Given task: Starting at the line that contains "Task: Click the olive M avatar tile" and ending after the line that contains "Action: click(x=193, y=253)", write out those lines of the material again, requests included, with every coordinate in the answers shifted up by 23. Leave out the pictures.

Given records:
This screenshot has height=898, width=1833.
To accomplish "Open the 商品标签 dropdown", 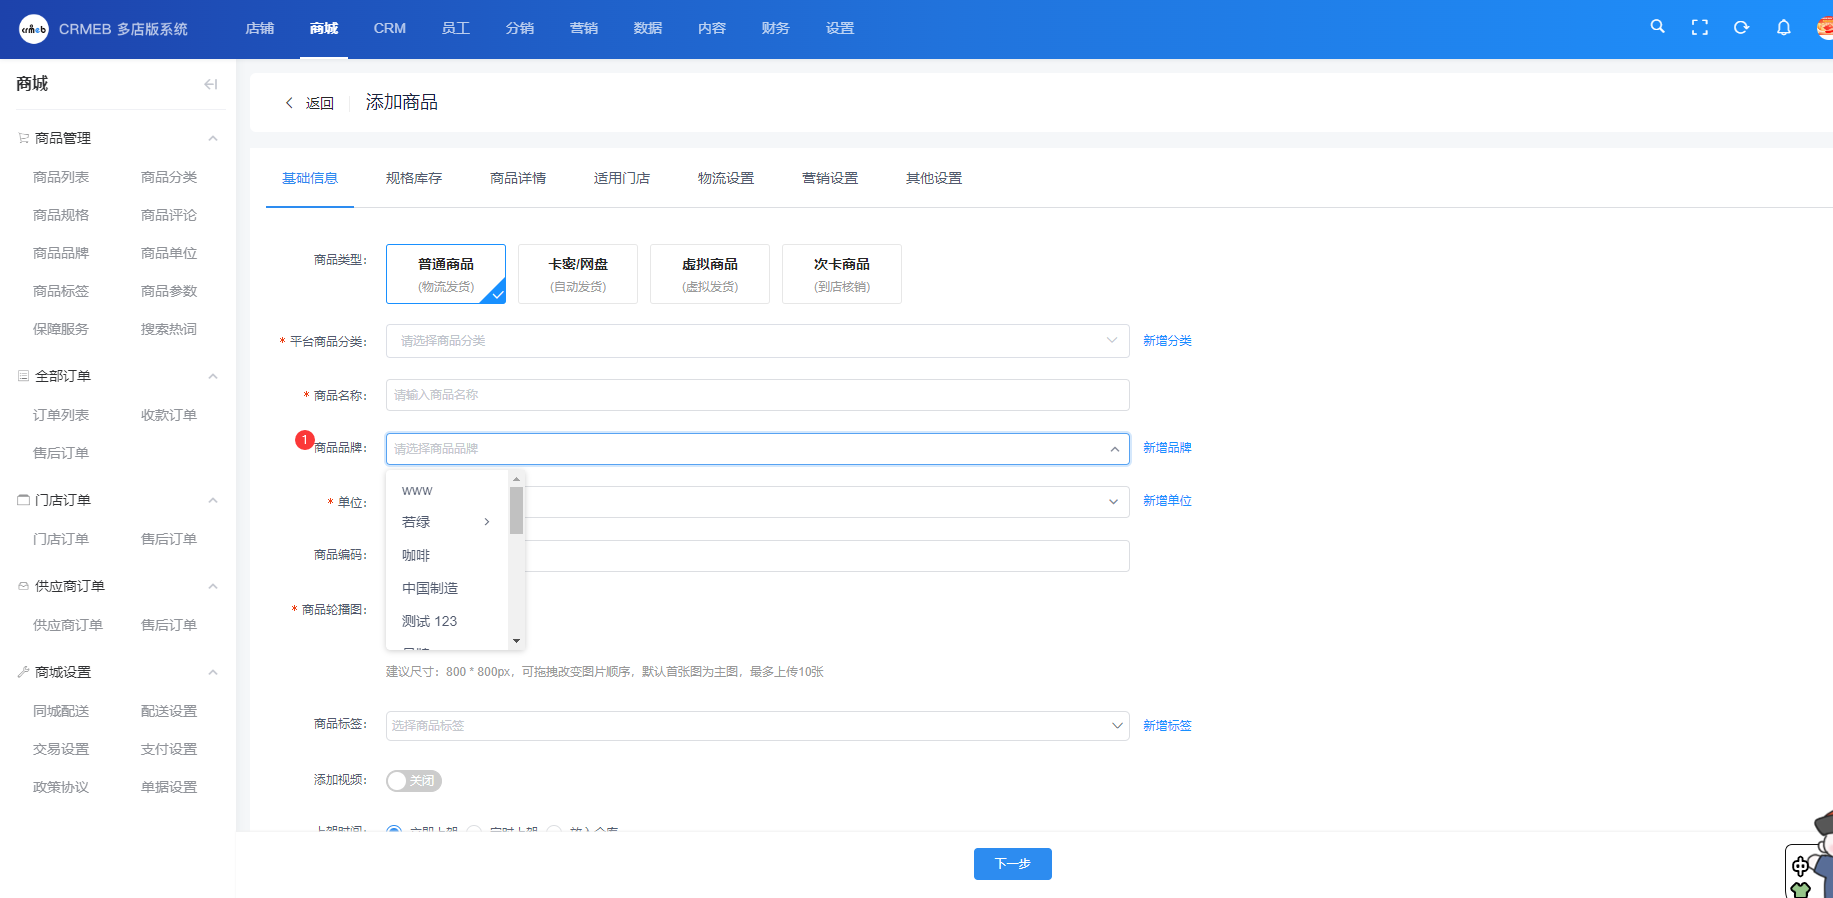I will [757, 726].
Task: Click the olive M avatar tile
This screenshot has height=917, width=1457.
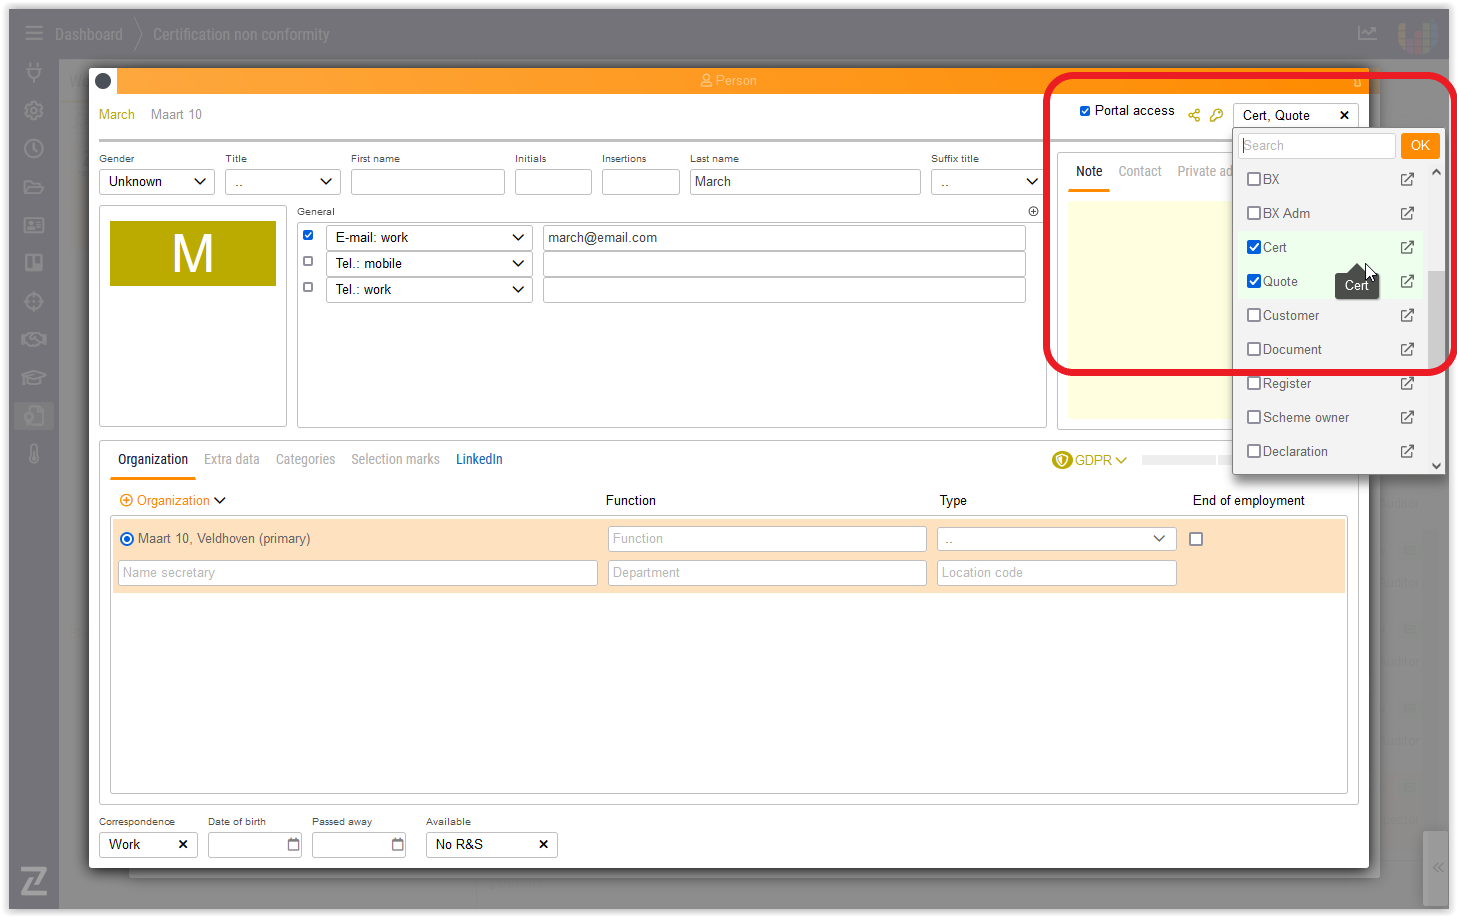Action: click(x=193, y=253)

...

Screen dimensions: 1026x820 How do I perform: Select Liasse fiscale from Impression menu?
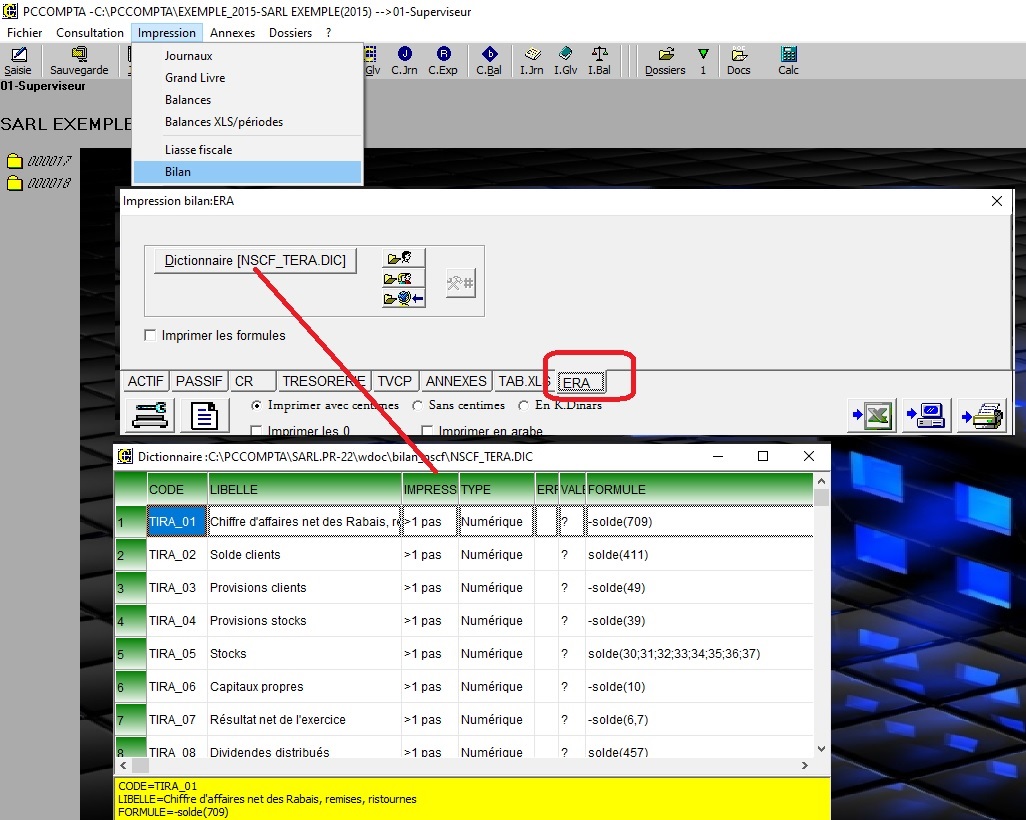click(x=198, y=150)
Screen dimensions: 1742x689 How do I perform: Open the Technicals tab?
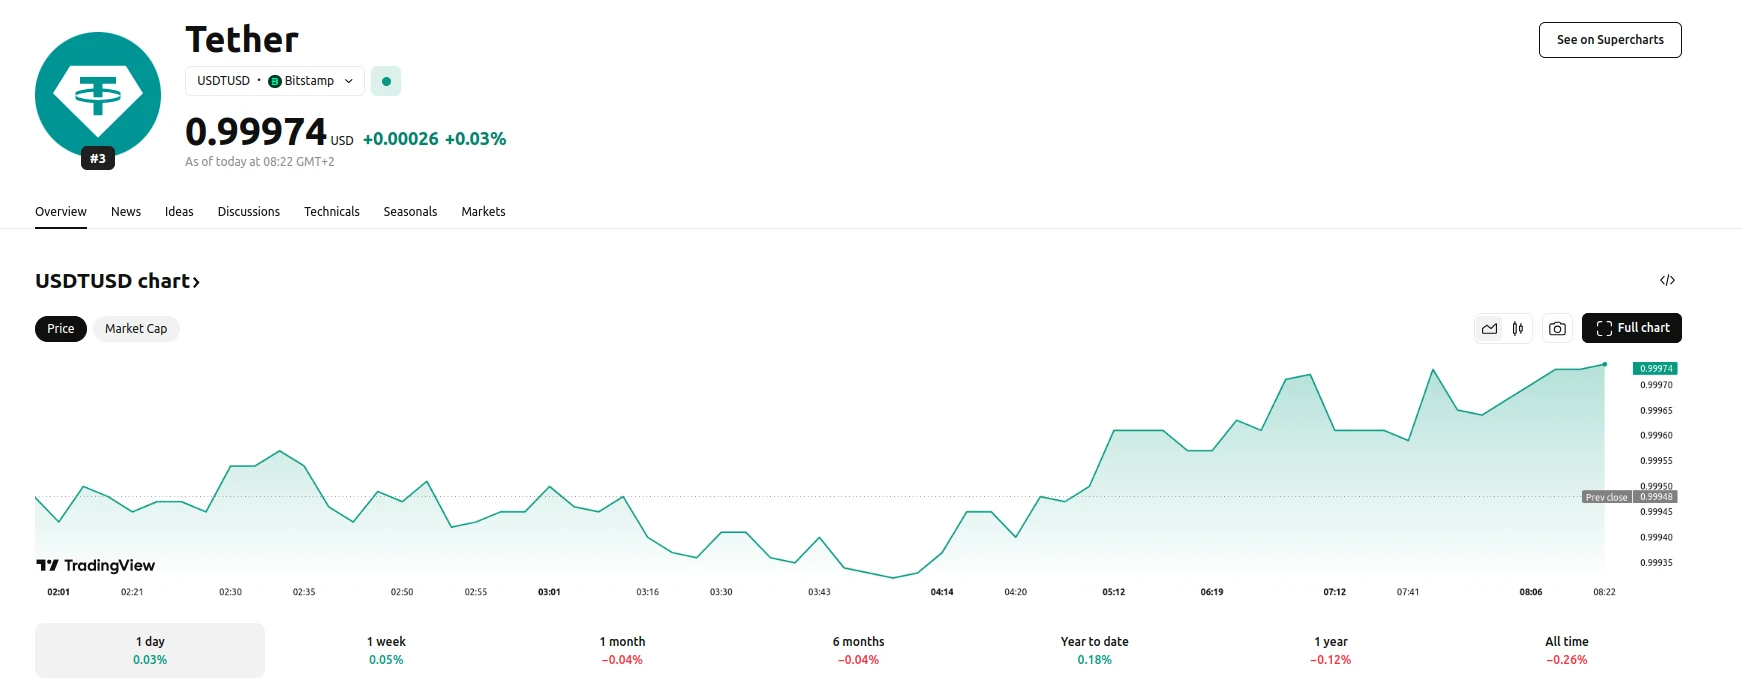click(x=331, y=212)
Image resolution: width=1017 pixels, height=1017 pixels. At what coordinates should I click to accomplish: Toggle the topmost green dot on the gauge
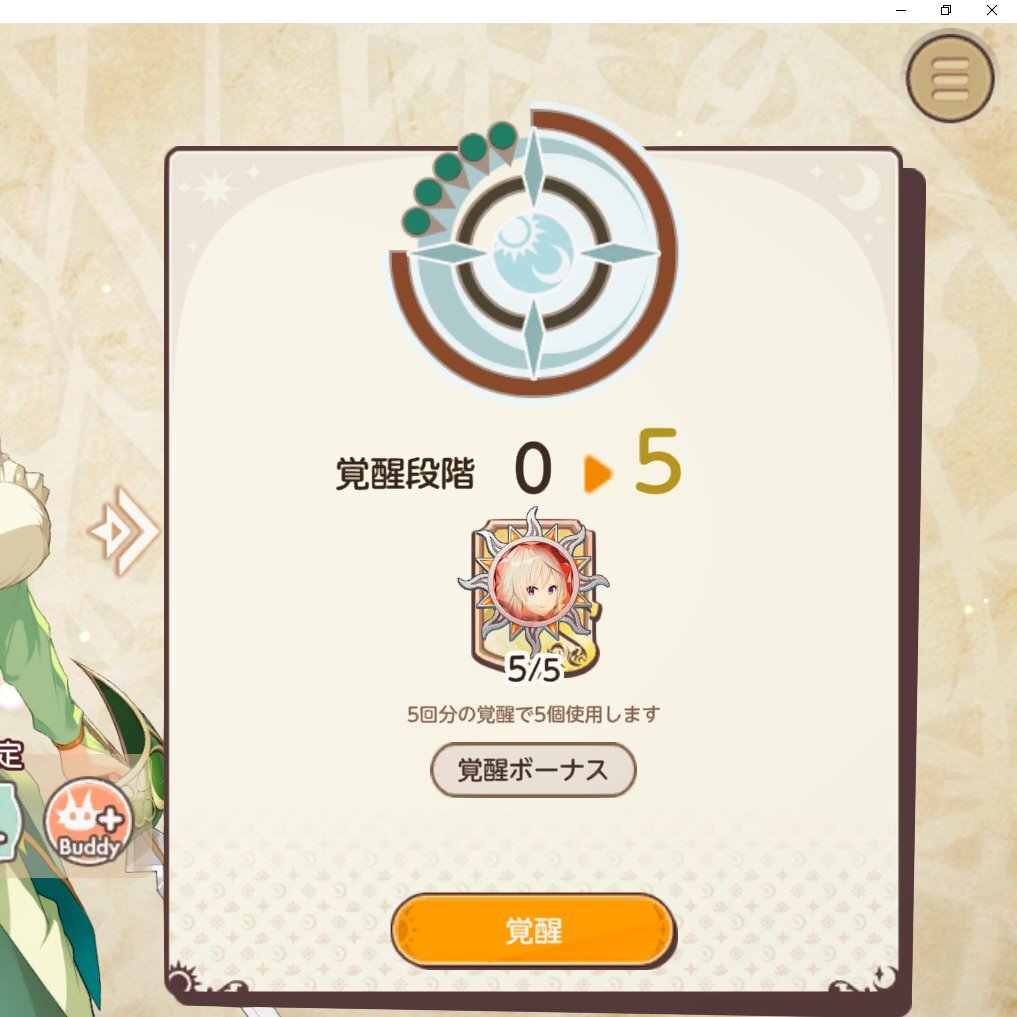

---

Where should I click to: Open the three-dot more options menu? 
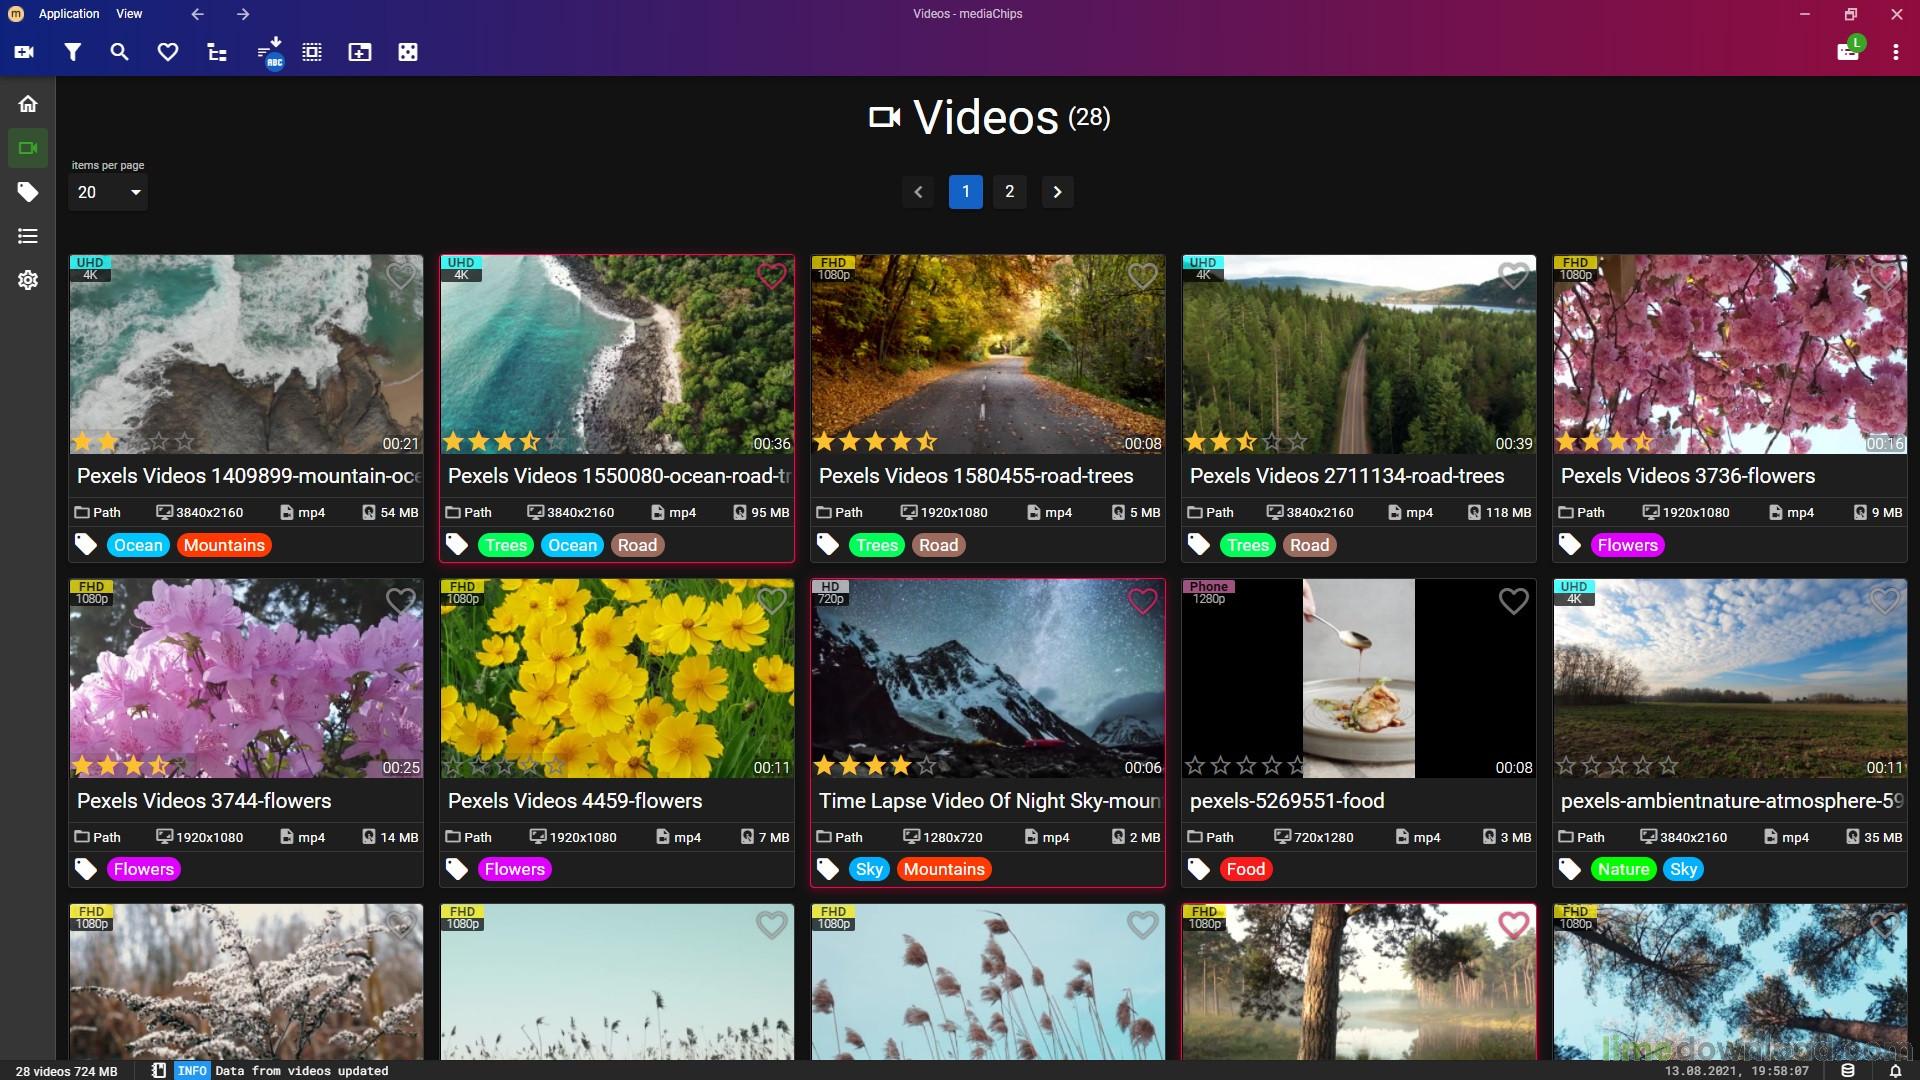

Task solution:
Task: Click the olive M avatar tile
This screenshot has height=917, width=1457.
Action: click(x=216, y=276)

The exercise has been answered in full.